# Word 2003: Füllzeichen bei Tabs....?



## Herbboy (12. Juli 2007)

*Word 2003: Füllzeichen bei Tabs....?*

*edit* öh, wie gehen Füllzeichen bei tabs...? also


_Kapitel 1: Einleitung..................................................................... Seite 1_

?

Wenn vor oder nach dem Tab-Setzen auf "Absatz"-eigenschaften gehe und für "tabstops" punkte wähle, dann passiert nix... egal wo ich den cursor hab oder ib der getabte M) bereich markiert ist oder nicht... die schalttafel "festlegen" bleibt auch grau...


*/edit*



Kann man die Seitenzahlen in der Fußzeile von Seite 1-4 anders einstellen als von 5 bis Ende...?

Ich müßte für eine Hausarbeit Deckblatt = keine Seitenangabe, Inhalts/Abkürzungsverzeichnis römische Ziffern und ab Seite 5 dann von 1 beginnend bis zur letzten Seite arabische ziffern haben... 

oder geht das nur, wenn man jede fußzeile manuell selber eingibgt?


----------



## Burtchen (12. Juli 2007)

*AW: Word 2003: Seitenzahlen in Fußzeile...?*



			
				Herbboy am 12.07.2007 21:36 schrieb:
			
		

> Kann man die Seitenzahlen in der Fußzeile von Seite 1-4 anders einstellen als von 5 bis Ende...?
> 
> Ich müßte für eine Hausarbeit Deckblatt = keine Seitenangabe, Inhalts/Abkürzungsverzeichnis römische Ziffern und ab Seite 5 dann von 1 beginnend bis zur letzten Seite arabische ziffern haben...
> 
> oder geht das nur, wenn man jede fußzeile manuell selber eingibgt?


Ich glaube, das hilft dir weiter, oder?


----------



## Connor (12. Juli 2007)

*AW: Word 2003: Seitenzahlen in Fußzeile...?*



			
				Herbboy am 12.07.2007 21:36 schrieb:
			
		

> Kann man die Seitenzahlen in der Fußzeile von Seite 1-4 anders einstellen als von 5 bis Ende...?
> 
> Ich müßte für eine Hausarbeit Deckblatt = keine Seitenangabe, Inhalts/Abkürzungsverzeichnis römische Ziffern und ab Seite 5 dann von 1 beginnend bis zur letzten Seite arabische ziffern haben...
> 
> oder geht das nur, wenn man jede fußzeile manuell selber eingibgt?


Google kennt die Antwort...
EDIT: gesucht, gefunden, probiert, und da war wer schneller...

§ Bereitgestellte Angaben:
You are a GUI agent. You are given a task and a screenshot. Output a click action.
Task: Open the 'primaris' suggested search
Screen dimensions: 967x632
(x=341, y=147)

§ Aufgabenstellung:
Gib aus der Forumsdiskussion über Word 2003 den Wortlaut zwischen "## Herbboy (12." und "bleibt auch grau..." einschließlich unverändert aus. Maßgeblich ist allein die Forumsdiskussion über Word 2003.

§ Lösung:
## Herbboy (12. Juli 2007)

*Word 2003: Füllzeichen bei Tabs....?*

*edit* öh, wie gehen Füllzeichen bei tabs...? also


_Kapitel 1: Einleitung..................................................................... Seite 1_

?

Wenn vor oder nach dem Tab-Setzen auf "Absatz"-eigenschaften gehe und für "tabstops" punkte wähle, dann passiert nix... egal wo ich den cursor hab oder ib der getabte M) bereich markiert ist oder nicht... die schalttafel "festlegen" bleibt auch grau...